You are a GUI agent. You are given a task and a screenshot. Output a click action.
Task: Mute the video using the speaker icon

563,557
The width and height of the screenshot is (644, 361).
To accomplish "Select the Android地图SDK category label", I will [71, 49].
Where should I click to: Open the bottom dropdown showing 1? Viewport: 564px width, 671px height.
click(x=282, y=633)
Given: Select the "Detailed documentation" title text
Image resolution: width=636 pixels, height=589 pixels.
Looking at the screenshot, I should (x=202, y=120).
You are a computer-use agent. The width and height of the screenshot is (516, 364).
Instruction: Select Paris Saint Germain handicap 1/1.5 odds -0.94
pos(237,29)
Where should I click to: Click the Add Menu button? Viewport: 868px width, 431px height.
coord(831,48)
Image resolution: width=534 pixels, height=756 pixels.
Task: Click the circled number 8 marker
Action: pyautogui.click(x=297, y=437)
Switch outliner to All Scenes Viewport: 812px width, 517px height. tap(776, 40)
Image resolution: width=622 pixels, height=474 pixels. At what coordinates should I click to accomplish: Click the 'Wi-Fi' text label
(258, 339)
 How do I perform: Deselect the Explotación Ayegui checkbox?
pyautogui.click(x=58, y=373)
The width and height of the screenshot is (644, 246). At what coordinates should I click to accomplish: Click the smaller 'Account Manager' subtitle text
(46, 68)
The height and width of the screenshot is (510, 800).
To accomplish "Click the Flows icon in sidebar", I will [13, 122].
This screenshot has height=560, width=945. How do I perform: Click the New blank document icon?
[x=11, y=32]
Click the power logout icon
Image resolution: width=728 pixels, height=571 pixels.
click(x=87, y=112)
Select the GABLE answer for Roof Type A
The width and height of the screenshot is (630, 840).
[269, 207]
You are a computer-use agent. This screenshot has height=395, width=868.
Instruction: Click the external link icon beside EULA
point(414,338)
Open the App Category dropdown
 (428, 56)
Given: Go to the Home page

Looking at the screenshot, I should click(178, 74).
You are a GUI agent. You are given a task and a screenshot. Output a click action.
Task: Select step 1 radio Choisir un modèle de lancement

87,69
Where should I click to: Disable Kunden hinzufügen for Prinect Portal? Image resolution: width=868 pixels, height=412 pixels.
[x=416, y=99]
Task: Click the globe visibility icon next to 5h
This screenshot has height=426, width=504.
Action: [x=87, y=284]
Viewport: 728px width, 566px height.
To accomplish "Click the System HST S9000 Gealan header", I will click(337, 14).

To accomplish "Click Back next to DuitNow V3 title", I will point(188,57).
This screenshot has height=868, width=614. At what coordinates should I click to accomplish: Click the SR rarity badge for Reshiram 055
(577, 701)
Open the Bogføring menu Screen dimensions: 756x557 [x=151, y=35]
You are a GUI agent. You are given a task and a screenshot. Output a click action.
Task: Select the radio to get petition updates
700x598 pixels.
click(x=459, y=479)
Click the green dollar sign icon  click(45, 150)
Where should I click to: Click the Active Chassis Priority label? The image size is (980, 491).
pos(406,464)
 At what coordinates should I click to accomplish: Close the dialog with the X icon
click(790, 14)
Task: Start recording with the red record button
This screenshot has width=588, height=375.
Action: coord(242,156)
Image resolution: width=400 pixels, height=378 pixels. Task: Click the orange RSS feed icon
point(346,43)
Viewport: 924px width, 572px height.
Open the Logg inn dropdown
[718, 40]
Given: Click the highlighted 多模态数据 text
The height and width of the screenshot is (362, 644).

_About this task_. Return all the lines shown above, word for word.

_Response for this exercise_.
You are a GUI agent. You are given a task and a screenshot. Output a click action.
Task: Mute the video using the speaker icon

563,557
The width and height of the screenshot is (644, 361).
To accomplish "Select the Android地图SDK category label", I will [71, 49].
Where should I click to: Open the bottom dropdown showing 1? Viewport: 564px width, 671px height.
click(x=282, y=633)
Given: Select the "Detailed documentation" title text
Image resolution: width=636 pixels, height=589 pixels.
Looking at the screenshot, I should (x=202, y=120).
You are a computer-use agent. The width and height of the screenshot is (516, 364).
Instruction: Select Paris Saint Germain handicap 1/1.5 odds -0.94
pos(237,29)
Where should I click to: Click the Add Menu button? Viewport: 868px width, 431px height.
coord(831,48)
Image resolution: width=534 pixels, height=756 pixels.
Task: Click the circled number 8 marker
Action: pyautogui.click(x=297, y=437)
Switch outliner to All Scenes Viewport: 812px width, 517px height. tap(776, 40)
Image resolution: width=622 pixels, height=474 pixels. At what coordinates should I click to accomplish: Click the 'Wi-Fi' text label
(258, 339)
 How do I perform: Deselect the Explotación Ayegui checkbox?
pyautogui.click(x=58, y=373)
The width and height of the screenshot is (644, 246). At what coordinates should I click to accomplish: Click the smaller 'Account Manager' subtitle text
(46, 68)
The height and width of the screenshot is (510, 800).
To accomplish "Click the Flows icon in sidebar", I will [13, 122].
This screenshot has height=560, width=945. How do I perform: Click the New blank document icon?
[x=11, y=32]
Click the power logout icon
Image resolution: width=728 pixels, height=571 pixels.
click(x=87, y=112)
Select the GABLE answer for Roof Type A
The width and height of the screenshot is (630, 840).
[269, 207]
You are a computer-use agent. This screenshot has height=395, width=868.
Instruction: Click the external link icon beside EULA
point(414,338)
Open the App Category dropdown
 (428, 56)
Given: Go to the Home page

Looking at the screenshot, I should click(178, 74).
You are a GUI agent. You are given a task and a screenshot. Output a click action.
Task: Select step 1 radio Choisir un modèle de lancement

87,69
Where should I click to: Disable Kunden hinzufügen for Prinect Portal? Image resolution: width=868 pixels, height=412 pixels.
[x=416, y=99]
Task: Click the globe visibility icon next to 5h
This screenshot has height=426, width=504.
Action: [x=87, y=284]
Viewport: 728px width, 566px height.
To accomplish "Click the System HST S9000 Gealan header", I will click(337, 14).

To accomplish "Click Back next to DuitNow V3 title", I will point(188,57).
This screenshot has height=868, width=614. At what coordinates should I click to accomplish: Click the SR rarity badge for Reshiram 055
(577, 701)
Open the Bogføring menu Screen dimensions: 756x557 [x=151, y=35]
You are a GUI agent. You are given a task and a screenshot. Output a click action.
Task: Select the radio to get petition updates
700x598 pixels.
click(x=459, y=479)
Click the green dollar sign icon  click(45, 150)
Where should I click to: Click the Active Chassis Priority label? The image size is (980, 491).
pos(406,464)
 At what coordinates should I click to accomplish: Close the dialog with the X icon
click(790, 14)
Task: Start recording with the red record button
This screenshot has width=588, height=375.
Action: coord(242,156)
Image resolution: width=400 pixels, height=378 pixels. Task: Click the orange RSS feed icon
point(346,43)
Viewport: 924px width, 572px height.
Open the Logg inn dropdown
[718, 40]
Given: Click the highlighted 多模态数据 text
The height and width of the screenshot is (362, 644).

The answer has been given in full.